■ GIVEN PROBLEM A
Write out, unchanged, the lines of the listing from the one containing "This screenshot has height=1214, width=2244." through the last line of the listing, including both ends.
________________
When $x_i(t)=0$, $\bar{co}[h(x_i(t))]x_i(t)=0$ and $h(x_i(t))x_i(t)$ is continuous at $x_i=0$. Then, $\exists \delta _i>0$ such that when $|x_i|<\delta _i$, $h(x_i(t))x_i(t)$ is continuous. System (1) can be rewritten as the following right hand continuous function

$$\begin{aligned} \left\{ \begin{aligned}&\frac{dx_1(t)}{dt}=x_1(t)[r_1(t)-u_1(t)x_1(t)-c_1(t)h_1(x_1(t))-a_1(t)\varphi _1(x_1(t))x_2(t)],&\\&\frac{dx_i(t)}{dt}=x_i(t)[-r_i(t)+b_{i-1}(t)\phi _{i-1}(x_{i-1}(t-\tau _{i-1}))\\ {}&-u_{i}(t)x_i(t)-c_i(t)h_i(x_i(t))-a_i(t)\varphi _{i}(x_i(t))x_{i+1}(t)],&\\&\frac{dx_n(t)}{dt}=x_n(t)[-r_n(t)+b_{n-1}(t)\phi _{n-1}(x_{n-1}(t-\tau _{n-1}))\\ {}&-u_{n}(t)x_n(t)-c_n(t)h_n(x_n(t))].&\end{aligned} \right. \end{aligned}$$

(10)
________________
■ GIVEN PROBLEM B
Extend the passage on the rewritten differential system from the point where it stops.

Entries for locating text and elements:
________________
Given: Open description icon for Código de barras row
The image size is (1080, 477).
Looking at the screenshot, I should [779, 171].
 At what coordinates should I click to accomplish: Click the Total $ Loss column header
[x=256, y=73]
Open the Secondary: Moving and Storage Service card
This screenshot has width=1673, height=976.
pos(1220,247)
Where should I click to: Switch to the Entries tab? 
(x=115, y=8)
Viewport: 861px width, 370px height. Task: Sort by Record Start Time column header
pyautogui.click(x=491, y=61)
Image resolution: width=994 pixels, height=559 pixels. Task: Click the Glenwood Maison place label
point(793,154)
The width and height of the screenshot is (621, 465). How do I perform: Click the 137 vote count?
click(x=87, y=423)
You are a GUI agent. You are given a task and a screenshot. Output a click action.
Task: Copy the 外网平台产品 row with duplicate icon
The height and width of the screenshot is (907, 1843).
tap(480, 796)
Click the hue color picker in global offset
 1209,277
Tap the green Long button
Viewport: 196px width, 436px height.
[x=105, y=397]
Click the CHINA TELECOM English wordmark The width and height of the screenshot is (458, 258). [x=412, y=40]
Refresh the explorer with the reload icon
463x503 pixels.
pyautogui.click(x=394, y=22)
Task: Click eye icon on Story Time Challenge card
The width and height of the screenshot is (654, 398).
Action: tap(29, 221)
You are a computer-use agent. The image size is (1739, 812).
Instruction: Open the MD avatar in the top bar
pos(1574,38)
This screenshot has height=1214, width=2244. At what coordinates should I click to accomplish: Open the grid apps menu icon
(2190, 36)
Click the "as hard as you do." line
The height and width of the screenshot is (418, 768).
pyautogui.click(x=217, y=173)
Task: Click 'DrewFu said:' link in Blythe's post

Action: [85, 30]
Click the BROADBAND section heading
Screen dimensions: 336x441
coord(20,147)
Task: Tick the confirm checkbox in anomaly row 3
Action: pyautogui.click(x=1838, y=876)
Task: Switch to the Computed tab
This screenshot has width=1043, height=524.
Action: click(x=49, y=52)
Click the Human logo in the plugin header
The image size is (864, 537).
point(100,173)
________________
■ WRITTEN RESPONSE A
This screenshot has height=1214, width=2244. At what coordinates should I click to accomplish: Open the grid apps menu icon
(2190, 36)
Click the "as hard as you do." line
The height and width of the screenshot is (418, 768).
pyautogui.click(x=217, y=173)
Task: Click 'DrewFu said:' link in Blythe's post

Action: [85, 30]
Click the BROADBAND section heading
Screen dimensions: 336x441
coord(20,147)
Task: Tick the confirm checkbox in anomaly row 3
Action: pyautogui.click(x=1838, y=876)
Task: Switch to the Computed tab
This screenshot has width=1043, height=524.
Action: click(x=49, y=52)
Click the Human logo in the plugin header
The image size is (864, 537).
point(100,173)

■ WRITTEN RESPONSE B
One asserts that $x_i(t) > 0$ for all $t\in [-\tau ,T)$. Otherwise, let $t_i=\inf \{t|x_i(t)=0\}$. Owing to $x_i(t)$ is continuous on $[-\tau ,T)$, then there exists a positive constant $\vartheta _i$ such that $t_i-\vartheta _i>0$ and $0<x_i(t)<\delta _i$ on $[t_i-\vartheta _i,t_i]$. One can obtain

$$\begin{aligned} 0=x_i(t_i)=x_i(t_i-\vartheta _i)exp\left\{ \int _{t_i-\vartheta _i}^{t_i}\frac{F(s,x(s))}{x(s)}ds\right\} >0. \end{aligned}$$

(11)

It is a contradiction. Thus, $x_i(t) > 0$ for all $t\in [-\tau ,T)$. That is to say $x_i(t)$ is positive.

${\varvec{Proof A_2}}$: By (1) one can see that

$$\begin{aligned} \frac{dx_1(t)}{dt}<x_1(t)[r_1^M-u_1^Lx_1(t)]. \end{aligned}$$

(12)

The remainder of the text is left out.